Остерман, казалось, ничего не делал помимо дюка де Лириа, а тот советовался с любимцем. Оба, однако, сомневались в благонамеренных действиях князя Ивана Долгорукого. И оба считали, что Россия на пути к «небытию», то есть к замкнутости Московского царства.
30 марта 1729 года в Москве случилось важное происшествие. В тот день, при большом стечении народа, четвертовали дьячка Ивана Григорьева за составление дерзкого письма, в котором, в частности, были такие строки: «…в Российском государстве умножение всякого непотребства и зла преисполнение от высших господ». Иван Григорьев звал народ подняться «за веру христианскую против господ и афицеров». Царю же предсказывал: «А сей владеющий Россией император не долгожизнен, скоро умрет».
Слова его оказались пророческими.
В апреле Долгорукие отправили, под удачным предлогом, князя Бутурлина из Москвы на Украйну, в армию. Бутурлин, доселе поддерживавший князей Голицыных, навлек на себя своими поступками гнев императора и был главною причиною охлаждения его и к цесаревне Елизавете. Та бежала императора. «Голицынская партия, думавшая упрочить за Елизаветою Петровною исключительное доверие и силу у государя, и чрез то утвердить свой собственный вес, легкомыслием и высокомерием своим способствовала только еще к большему обессилению Цесаревны и приготовила собственное свое падение, — заметил К. И. Арсеньев. — Все остальное время Царствование Петра II Голицыны не имели уже никакой значительности политической и уклонились от дел; поле единоборства осталось за Долгорукими».
Было ясно: двор в Петербург не воротится. Фаворит охладел к этой мысли, тяготел к родственникам. Князь же Василий Лукич, идеолог, можно сказать, долгоруковского дома, занимался только интригами, стараясь, чтобы двор не возвращался в Петербург, и этого дюк де Лириа не мог скидывать со счетов и потому закладывал то в свои расчеты.
Самое время сказать о его новом знакомом — аббате Жюбе, свидания с которым переменили ход многих дел.

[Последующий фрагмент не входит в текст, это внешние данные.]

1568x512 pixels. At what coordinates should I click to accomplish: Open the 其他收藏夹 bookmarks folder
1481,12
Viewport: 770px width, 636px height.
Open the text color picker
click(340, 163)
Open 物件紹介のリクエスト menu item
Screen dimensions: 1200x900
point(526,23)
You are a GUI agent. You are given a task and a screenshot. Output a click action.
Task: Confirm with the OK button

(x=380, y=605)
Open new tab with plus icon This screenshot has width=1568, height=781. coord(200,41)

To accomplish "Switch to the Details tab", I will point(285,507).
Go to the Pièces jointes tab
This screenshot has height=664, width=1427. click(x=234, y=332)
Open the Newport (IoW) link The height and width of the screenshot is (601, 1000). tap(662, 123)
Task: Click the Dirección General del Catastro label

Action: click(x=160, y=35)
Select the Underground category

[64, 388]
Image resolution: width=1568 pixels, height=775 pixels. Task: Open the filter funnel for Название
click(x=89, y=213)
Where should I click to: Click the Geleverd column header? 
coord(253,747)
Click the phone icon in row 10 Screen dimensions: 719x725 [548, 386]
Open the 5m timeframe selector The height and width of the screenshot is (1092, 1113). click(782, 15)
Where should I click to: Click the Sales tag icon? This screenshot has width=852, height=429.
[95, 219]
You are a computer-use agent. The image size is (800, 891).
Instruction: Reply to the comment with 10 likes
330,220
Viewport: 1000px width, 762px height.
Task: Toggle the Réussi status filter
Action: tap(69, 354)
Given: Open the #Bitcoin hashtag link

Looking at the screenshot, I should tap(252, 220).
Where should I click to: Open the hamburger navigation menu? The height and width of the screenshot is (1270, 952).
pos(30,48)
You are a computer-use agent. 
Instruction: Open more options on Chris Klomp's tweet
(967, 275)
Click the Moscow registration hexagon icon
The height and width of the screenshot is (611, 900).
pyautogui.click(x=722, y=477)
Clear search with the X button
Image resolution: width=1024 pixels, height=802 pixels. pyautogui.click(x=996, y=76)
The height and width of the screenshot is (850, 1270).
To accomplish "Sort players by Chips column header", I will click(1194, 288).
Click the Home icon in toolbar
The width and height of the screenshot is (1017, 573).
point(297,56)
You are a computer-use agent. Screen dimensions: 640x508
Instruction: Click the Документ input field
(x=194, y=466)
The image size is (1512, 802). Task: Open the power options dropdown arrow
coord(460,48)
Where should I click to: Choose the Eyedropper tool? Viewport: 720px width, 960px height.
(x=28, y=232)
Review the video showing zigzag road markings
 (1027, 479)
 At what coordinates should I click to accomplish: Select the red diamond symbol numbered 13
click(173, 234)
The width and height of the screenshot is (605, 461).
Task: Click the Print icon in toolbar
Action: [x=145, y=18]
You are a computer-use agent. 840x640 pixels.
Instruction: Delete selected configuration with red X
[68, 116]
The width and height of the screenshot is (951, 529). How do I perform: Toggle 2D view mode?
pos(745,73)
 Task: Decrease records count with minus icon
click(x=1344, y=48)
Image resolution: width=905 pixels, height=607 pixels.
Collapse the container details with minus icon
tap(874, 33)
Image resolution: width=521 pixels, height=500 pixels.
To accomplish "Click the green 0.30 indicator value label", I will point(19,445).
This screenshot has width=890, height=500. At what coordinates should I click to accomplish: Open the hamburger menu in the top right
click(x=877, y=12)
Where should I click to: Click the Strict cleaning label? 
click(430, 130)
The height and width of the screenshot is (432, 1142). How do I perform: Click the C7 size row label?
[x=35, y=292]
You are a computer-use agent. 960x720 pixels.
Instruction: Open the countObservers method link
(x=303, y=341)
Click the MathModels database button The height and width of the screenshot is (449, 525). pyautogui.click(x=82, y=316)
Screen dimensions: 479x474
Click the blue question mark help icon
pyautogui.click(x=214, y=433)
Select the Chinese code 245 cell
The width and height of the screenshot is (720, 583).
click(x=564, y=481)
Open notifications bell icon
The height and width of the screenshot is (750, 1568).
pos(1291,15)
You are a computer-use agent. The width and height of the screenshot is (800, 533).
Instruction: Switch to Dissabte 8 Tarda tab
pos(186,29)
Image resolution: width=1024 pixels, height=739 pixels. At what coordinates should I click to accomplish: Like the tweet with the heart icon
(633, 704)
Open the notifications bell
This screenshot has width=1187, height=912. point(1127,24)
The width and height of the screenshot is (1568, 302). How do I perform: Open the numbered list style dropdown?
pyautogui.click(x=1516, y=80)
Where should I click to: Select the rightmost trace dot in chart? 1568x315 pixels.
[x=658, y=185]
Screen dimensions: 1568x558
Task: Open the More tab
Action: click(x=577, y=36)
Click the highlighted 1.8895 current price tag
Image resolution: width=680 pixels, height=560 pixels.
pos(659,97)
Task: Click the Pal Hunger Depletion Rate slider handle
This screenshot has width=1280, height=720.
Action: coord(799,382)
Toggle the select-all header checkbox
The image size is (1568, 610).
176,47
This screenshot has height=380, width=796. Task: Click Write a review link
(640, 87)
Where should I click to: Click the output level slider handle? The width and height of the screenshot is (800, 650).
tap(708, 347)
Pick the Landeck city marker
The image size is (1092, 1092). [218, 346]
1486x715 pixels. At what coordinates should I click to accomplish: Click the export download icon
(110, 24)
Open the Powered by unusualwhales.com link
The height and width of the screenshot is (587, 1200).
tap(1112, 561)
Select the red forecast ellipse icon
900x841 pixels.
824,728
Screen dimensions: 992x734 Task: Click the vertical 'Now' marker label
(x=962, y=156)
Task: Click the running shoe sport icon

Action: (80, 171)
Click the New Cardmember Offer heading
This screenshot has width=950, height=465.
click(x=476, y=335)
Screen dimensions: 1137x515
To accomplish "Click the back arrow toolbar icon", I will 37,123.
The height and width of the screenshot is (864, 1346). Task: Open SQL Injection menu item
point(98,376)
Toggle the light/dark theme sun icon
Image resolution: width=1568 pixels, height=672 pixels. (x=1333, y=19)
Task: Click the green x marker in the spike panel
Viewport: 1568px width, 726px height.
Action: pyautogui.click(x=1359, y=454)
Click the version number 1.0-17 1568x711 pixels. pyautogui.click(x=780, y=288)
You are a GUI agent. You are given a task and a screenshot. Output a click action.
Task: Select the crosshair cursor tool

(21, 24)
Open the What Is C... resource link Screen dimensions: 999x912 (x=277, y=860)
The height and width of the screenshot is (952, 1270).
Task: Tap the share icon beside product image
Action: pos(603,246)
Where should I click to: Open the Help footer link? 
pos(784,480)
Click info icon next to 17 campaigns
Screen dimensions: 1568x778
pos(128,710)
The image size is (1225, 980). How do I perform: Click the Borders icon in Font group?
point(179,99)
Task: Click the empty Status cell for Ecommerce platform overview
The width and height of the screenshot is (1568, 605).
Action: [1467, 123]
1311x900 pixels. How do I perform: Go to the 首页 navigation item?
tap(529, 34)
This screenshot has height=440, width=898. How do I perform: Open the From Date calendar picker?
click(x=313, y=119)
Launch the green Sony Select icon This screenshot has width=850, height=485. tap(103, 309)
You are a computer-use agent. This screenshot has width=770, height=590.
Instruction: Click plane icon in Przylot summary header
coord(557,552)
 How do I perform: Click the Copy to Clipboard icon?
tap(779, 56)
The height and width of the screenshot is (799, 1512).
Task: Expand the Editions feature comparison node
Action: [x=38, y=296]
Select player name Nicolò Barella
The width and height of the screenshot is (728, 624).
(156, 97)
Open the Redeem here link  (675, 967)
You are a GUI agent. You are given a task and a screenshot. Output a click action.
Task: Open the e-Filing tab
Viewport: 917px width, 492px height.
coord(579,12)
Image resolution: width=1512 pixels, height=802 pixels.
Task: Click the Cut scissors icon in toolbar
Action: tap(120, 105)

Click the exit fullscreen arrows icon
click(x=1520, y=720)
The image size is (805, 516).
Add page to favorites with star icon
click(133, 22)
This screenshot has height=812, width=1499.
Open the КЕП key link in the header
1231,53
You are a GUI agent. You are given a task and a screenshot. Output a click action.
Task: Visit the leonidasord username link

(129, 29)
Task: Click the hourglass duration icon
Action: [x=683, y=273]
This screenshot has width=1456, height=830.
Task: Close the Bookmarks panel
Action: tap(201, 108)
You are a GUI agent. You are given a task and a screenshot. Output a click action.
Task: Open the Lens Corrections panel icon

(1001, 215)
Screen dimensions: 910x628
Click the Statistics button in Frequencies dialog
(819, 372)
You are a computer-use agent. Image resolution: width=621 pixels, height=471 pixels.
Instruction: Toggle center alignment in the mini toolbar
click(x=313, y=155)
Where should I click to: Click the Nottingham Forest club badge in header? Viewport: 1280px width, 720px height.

Аббат Жюбе прибыл в Москву 20 декабря 1728 года, как воспитанник детей княгини Ирины Петровны Долгорукой, принявшей, напомним, в Голландии католическую веру и теперь возвратившейся на родину. Жюбе был тайным агентом Сорбонны, которая после двухлетнего рассмотрения вопроса о миссии в Россию решила послать его туда по совету докторов Сорбонны Птинье, Этмара, Фуле и других, дала ему верительную грамоту от 24 июля 1728 года и облекла полномочием вступить в переговоры с русским духовенством о соединении церквей.